Topics: World War II, World War I, United States, Adolf Hitler, Nazi Germany, League of Nations / Pages: 5 (1107 words) / Published: Mar 5th, 2011
Were nationalistic beliefs ultimately responsible for the outbreak of the First World War? Can nationalism be held solely responsible for starting what is usually regarded as the most destructive war, at least in terms of human lives, the world had ever seen? The answer to this question is a solid no. Though nationalism played an important role in the outbreak of the war there are many other contributing factors which must be taken into account. Imperialism, militarism, the arms race and the balance of power in Europe were all important factors that lead to WW1. The conflict commenced when Austria-Hungary declared war on Serbia following the assassination of Archduke Franz Ferdinand in Sarajevo, the capital of Serbia. This act, however, was merely the spark which lit the flame of war. Though there are many cause of the war arguably the most significant of these was the widespread feeling of nationalism in Europe at the turn of the twentieth century.

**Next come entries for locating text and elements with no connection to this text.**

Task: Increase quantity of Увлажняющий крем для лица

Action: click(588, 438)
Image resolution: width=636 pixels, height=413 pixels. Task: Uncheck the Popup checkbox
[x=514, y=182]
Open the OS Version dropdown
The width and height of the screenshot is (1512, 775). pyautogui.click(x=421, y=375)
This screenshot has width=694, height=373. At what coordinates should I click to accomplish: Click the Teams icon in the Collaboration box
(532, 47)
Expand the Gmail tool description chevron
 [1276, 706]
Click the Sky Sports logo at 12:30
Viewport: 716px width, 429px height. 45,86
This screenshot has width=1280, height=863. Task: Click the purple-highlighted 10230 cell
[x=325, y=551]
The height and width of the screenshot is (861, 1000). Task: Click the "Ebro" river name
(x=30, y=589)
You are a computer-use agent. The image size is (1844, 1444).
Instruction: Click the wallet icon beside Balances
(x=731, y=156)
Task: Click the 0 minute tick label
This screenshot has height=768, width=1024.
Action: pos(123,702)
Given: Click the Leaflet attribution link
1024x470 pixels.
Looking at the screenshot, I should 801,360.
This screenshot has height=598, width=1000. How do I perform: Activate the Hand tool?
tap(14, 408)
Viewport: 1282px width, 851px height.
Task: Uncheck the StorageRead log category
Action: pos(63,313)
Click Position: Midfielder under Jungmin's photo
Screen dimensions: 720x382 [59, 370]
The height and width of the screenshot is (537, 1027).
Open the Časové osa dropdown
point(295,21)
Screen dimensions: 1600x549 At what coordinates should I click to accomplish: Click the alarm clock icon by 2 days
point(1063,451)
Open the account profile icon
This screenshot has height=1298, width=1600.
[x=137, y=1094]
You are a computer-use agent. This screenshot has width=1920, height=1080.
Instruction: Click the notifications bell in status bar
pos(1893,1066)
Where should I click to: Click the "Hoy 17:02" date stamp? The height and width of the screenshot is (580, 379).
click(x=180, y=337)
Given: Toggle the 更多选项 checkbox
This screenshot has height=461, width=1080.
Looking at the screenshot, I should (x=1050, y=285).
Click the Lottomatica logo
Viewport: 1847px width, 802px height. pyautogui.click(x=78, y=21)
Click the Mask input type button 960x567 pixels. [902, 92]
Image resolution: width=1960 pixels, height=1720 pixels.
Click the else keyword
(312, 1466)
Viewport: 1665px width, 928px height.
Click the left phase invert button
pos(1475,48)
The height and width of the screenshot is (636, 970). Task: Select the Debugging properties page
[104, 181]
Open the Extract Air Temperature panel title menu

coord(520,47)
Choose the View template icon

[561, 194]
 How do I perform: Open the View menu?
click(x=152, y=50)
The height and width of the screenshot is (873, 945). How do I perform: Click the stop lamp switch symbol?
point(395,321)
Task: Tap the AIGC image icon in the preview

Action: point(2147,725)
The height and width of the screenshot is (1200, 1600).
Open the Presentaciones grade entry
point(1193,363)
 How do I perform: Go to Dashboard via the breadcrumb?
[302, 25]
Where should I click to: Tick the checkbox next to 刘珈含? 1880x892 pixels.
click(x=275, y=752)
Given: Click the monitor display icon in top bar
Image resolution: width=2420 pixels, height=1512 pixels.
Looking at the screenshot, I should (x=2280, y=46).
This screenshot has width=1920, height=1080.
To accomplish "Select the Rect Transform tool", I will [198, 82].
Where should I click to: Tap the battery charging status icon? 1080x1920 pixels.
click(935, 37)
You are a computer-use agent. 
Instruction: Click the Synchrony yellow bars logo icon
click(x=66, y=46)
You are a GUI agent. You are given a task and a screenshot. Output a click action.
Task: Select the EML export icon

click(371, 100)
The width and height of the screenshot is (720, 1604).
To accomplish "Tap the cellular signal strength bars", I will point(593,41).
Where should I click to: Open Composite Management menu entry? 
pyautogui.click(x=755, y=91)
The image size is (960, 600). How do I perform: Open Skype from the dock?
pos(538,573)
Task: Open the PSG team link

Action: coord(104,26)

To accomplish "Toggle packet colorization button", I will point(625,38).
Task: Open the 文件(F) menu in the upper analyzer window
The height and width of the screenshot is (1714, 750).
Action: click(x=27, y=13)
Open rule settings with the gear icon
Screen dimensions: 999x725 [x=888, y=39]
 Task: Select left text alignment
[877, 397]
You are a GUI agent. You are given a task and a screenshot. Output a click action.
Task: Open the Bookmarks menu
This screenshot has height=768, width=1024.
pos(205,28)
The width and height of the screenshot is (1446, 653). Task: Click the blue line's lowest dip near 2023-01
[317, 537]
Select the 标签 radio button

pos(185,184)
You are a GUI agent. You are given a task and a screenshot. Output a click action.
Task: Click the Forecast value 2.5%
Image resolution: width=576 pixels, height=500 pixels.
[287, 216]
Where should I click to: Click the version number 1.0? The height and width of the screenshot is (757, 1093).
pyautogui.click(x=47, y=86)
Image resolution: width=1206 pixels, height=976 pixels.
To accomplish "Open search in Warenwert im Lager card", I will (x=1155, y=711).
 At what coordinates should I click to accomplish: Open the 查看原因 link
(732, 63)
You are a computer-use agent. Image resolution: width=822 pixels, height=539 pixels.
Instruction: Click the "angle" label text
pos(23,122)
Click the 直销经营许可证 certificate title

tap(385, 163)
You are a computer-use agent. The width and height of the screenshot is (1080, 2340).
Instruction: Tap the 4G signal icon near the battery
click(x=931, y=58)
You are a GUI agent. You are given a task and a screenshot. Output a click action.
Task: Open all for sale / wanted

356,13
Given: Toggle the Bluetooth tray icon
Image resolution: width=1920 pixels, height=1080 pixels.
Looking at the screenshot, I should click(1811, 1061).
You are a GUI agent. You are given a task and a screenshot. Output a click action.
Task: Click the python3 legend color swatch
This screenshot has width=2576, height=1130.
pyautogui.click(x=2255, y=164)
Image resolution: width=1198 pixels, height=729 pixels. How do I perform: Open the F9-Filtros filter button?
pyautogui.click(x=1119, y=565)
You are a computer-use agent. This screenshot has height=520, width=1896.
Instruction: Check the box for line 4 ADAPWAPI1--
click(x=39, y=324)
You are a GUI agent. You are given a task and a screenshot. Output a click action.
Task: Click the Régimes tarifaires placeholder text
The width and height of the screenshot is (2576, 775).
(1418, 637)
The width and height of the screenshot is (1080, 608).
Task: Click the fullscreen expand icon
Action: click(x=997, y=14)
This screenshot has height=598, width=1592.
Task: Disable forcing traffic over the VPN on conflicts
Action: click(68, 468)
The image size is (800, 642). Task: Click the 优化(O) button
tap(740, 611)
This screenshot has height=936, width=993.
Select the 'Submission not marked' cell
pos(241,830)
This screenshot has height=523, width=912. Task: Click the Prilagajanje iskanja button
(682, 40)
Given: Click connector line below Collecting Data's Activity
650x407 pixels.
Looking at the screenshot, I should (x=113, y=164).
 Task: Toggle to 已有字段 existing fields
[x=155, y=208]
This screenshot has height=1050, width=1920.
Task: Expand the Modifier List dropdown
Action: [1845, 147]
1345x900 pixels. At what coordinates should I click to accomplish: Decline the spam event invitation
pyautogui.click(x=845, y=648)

Though nationalistic beliefs cannot be held solely accountable for the war it still played a large part in causing WW1. Nationalism is a strong feeling of support for ones nation, best expressed in the concept of patriotism. Nationalists believed that "the needs of their nations were more important than the needs of other nations. Nationalists were so proud of their country that they wanted to be the richest and most important country - and recognized as such". Nationalism often created tension among the nations of Europe. For example, at the settlement of the Congress of Vienna in 1815, the principle of nationalism was ignored in favour of preserving the peace. Germany and Italy were left as divided states, but, subsequently, strong nationalist movements and revolutions led to the unification of Italy in 1861 and that of Germany in 1871. Similarly, as a result of the Franco-Prussian War of 1870-71, France was left seething over the loss of Alsace-Lorraine to Germany, and revenge became a major goal of the French.